Tuesday 10 August 2010

The Trouble with Edward Cullen and Other Vampires

Oh yes, I was enthralled, too, the first time I met this lover-boy monster. I read most of Twilight in the womb-like, soporific bar of Limerick Airport, in the Republic or Ireland. I’d been taken there early and I’d run out of reading material. So, I bought a second copy of Twilight – one that’s got the hands and the apple. The one I’d left at home still intrigues me. On its cover is a rather mysterious, very handsome Edward who I’m sure is not Robert Pattinson though Bella is almost certainly Kristen Stewart.
I was hooked.
It’s amazing how many women fall in love with Edward. Not Robert Pattinson, though he’s amiable enough, a reasonable actor and pleasant to watch. In fact, I’m sure Robert Pattinson will be quite relieved that I’m talking about Edward and not him when he reads the next paragraph.
You see, it’s perfectly okay for middle-aged women to be completely besotted with a 17-year-old vampire. Because he’s not seventeen. He’s 104 – or more depending on where in the story we’re talking about and which year we’re in now. Actually, that makes his connection even to a middle-aged woman a little bizarre.

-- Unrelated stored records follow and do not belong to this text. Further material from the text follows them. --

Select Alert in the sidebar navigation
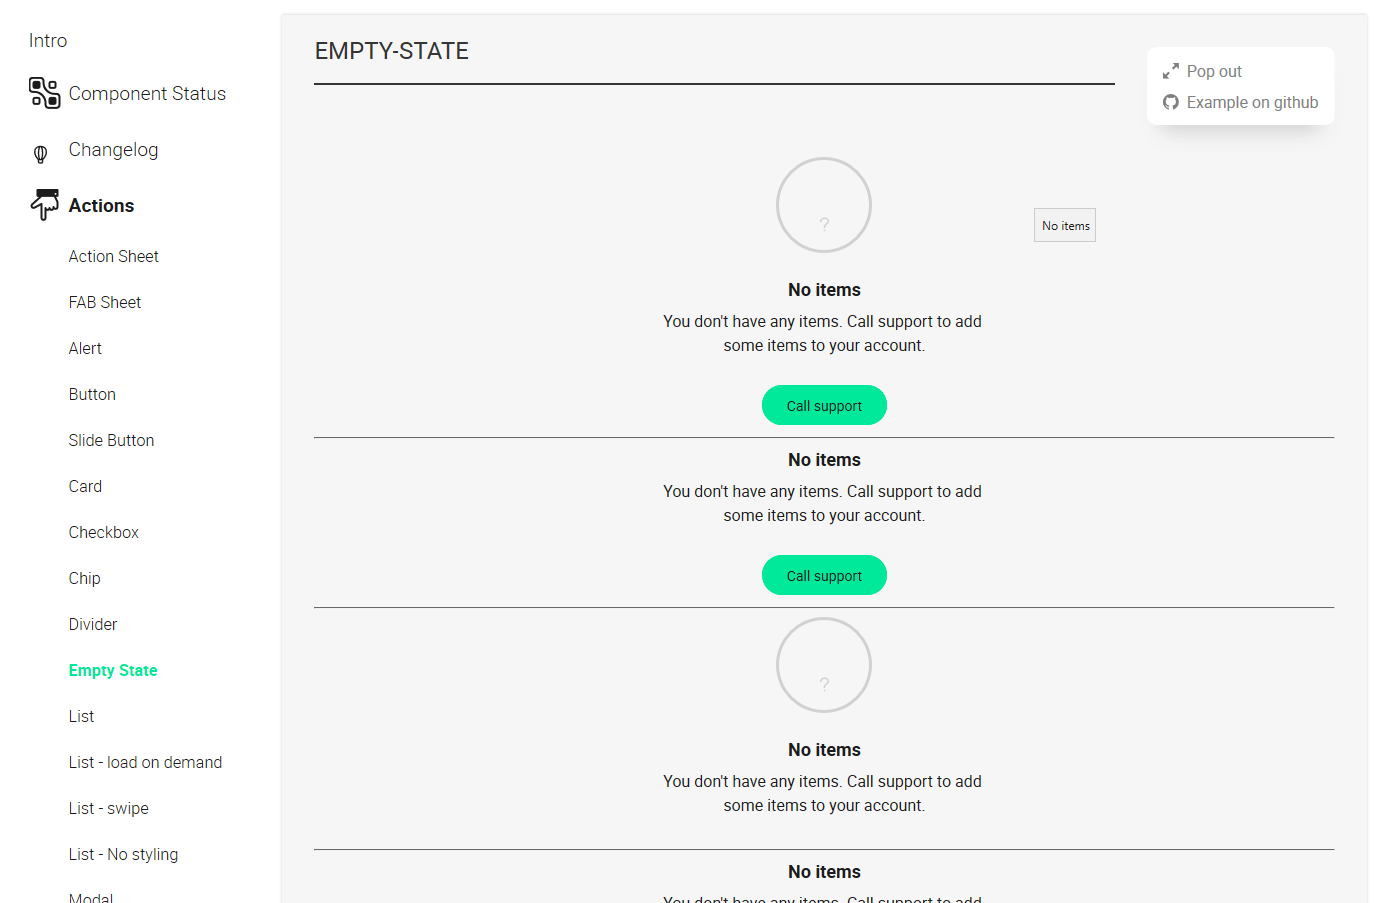Screen dimensions: 1378x903 coord(85,348)
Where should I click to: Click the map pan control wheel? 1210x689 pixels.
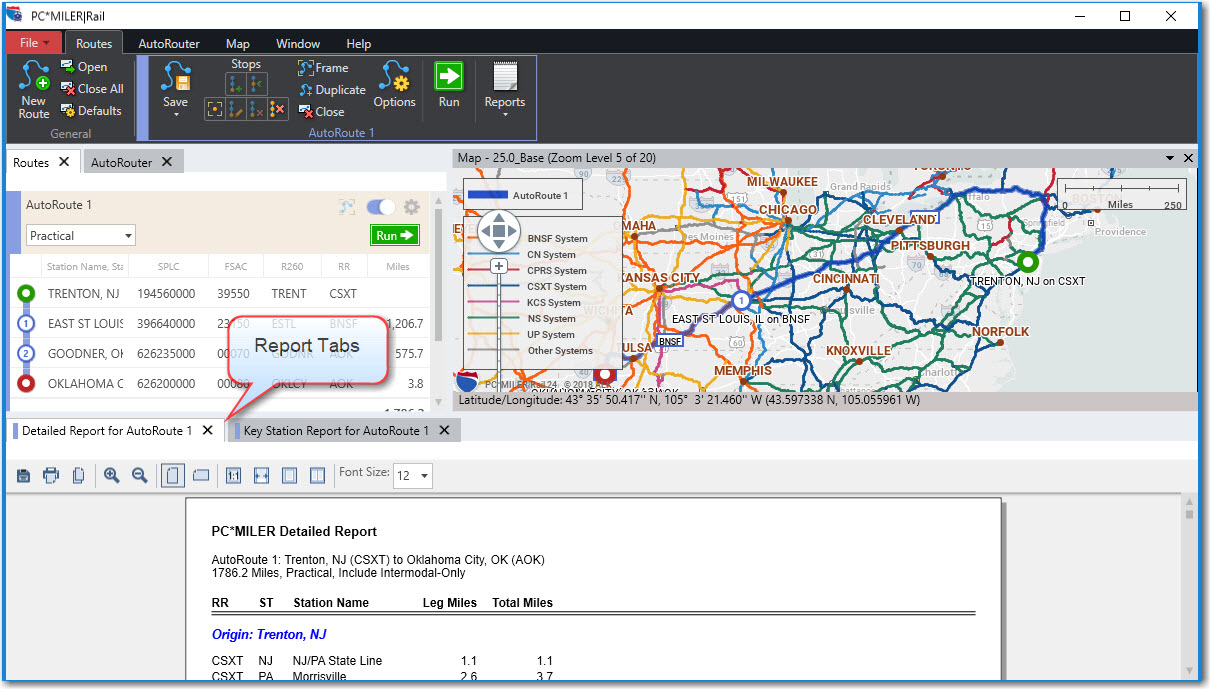click(x=498, y=231)
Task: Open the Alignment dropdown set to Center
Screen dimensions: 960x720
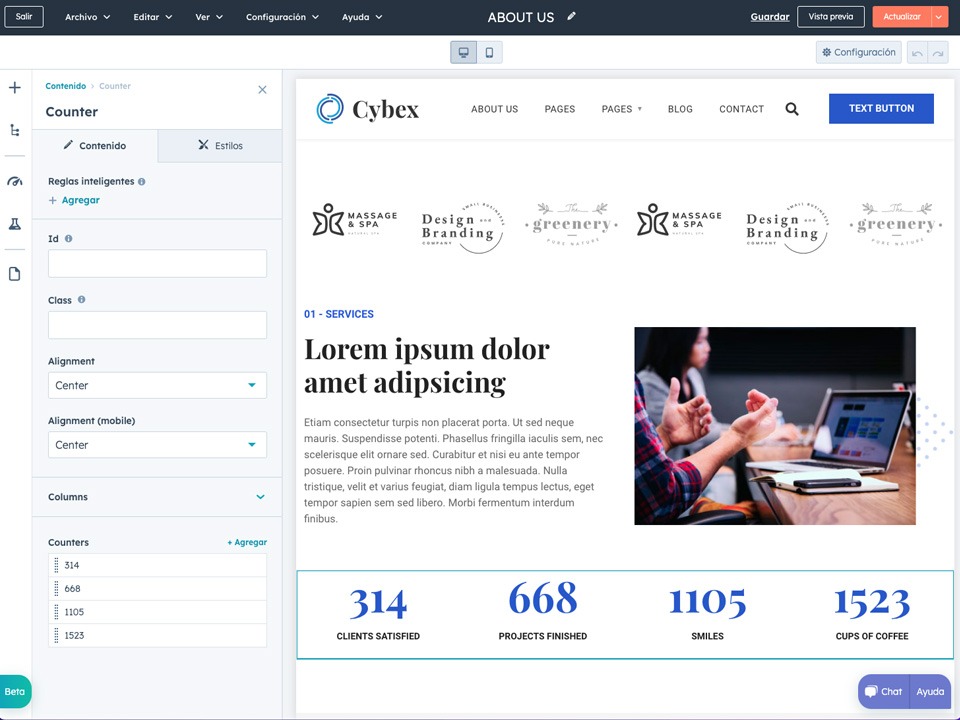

At first I thought it was poor use of language on the part of Stephen Meyer when she made Edward speak in that slightly old-fashioned way. It was almost unbelievable when he insisted that he and Bella should marry. Except when you remember he was a young man at the beginning of the 20th Century. Then you realise she has it exactly right.
It seems to be part of vampire lore that the age is fixed, as they change from human to monster. What then of Mitchell in Being Human? An even more interesting vampire for the grown-up ladies. Now, he does age as the years go by.